The results regarding channel variability support previous fragmented findings [3], showing that talker identification accuracy declines significantly under poor signal transmission (i.e., Landline vs. Landline) and across different channels (i.e., High-quality vs. Landline), following a descending order of High-quality vs. High-quality > Landline vs. Landline > High-quality vs. Landline. Moreover, consistent with previous suggestions that language and channel may exhibit complex interactive effects [3,14], the current study found that in the High-quality vs. High-quality condition, the accuracy for forward speech was superior to that of reversed speech, whereas in the Landline vs. Landline and High-quality vs. Landline conditions, reversed Mandarin and English speech stimuli displayed higher accuracies, respectively. Both the current study and Wang et al.’s work [14] confirm that adverse conditions interact in complex ways rather than through a simple linear summation. This finding underscores the need for future research to build upon these fragmented observations and to conduct more systematic, in-depth investigations into the interactive effects between language and channel.
Surprisingly, this study did not find a significant language familiarity effect on talker identification. Despite being one of the most controversial topics in the literature, most studies have reported significant effects of language familiarity [19,21,33]. The current research revealed that, regardless of the presence or absence of noise, forward speech yielded higher talker identification rates than reversed speech; additionally, forward speech in the High-quality vs. High-quality condition outperformed reversed speech, and the speech stimuli from the four language categories (i.e., Mandarin, English, reversed Mandarin, and reversed English) exhibited a complex pattern when in poor signal transmission and different channel conditions.
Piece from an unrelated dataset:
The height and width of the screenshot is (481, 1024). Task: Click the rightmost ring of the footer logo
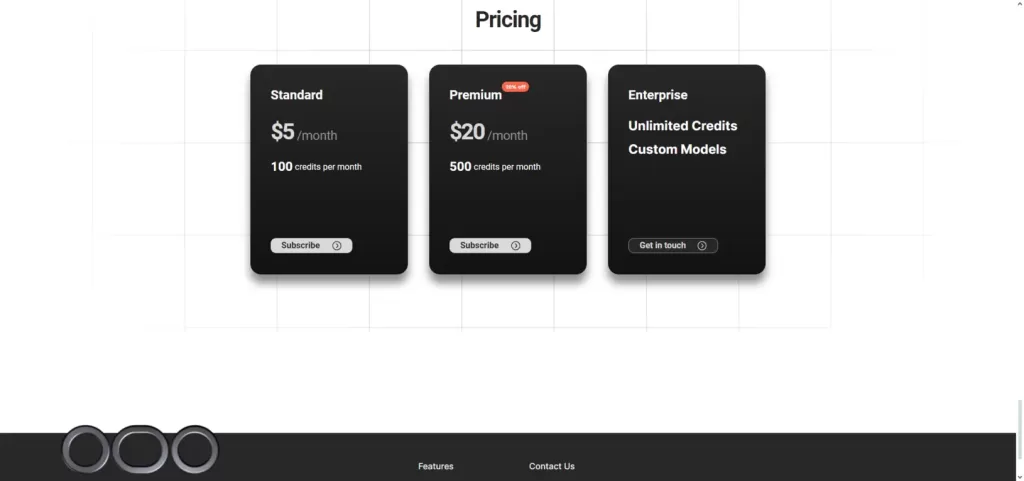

Based on the results of this study, it appears that the intelligibility of language may play a more critical role in talker identification than phonological familiarity [36]. However, the effect of language familiarity on talker identification under varying channel conditions remains complex and warrants further investigation.
4.2 Modest improvements of lab-training on talker identification
Consistent with previous studies [32–34], the current study found increased speaker familiarity (after lab-training) could led to modest improvements on talker identification accuracy under adverse auditory conditions (e.g., reversed speech, noise, poor signal transmission, and different channels), with overall gains of approximately 3–4%. Kanber et al. [11] argued that 5–10 minutes of training was sufficient to enhance lab-trained voice identification performance (over 80%). By contrast, the lab-training in the current study yielded only limited improvements in talker identification (see Fig 2), potentially due to the fact that the training comprised only two rounds. Future research could conduct more systematic investigations into how different training durations influence talker identification.
Notably, the current study also found interactive effects between speaker familiarity and noise, channel, and language, as evidenced by the inconsistency of the training effect across conditions. While improvements occurred under adverse conditions, listeners’ accuracy for intelligible speech (no noise, high-quality channels) did not improve with training (see Table 3). This inconsistency confirms training benefits were small and selective, limited to adverse auditory scenarios rather than generalizable.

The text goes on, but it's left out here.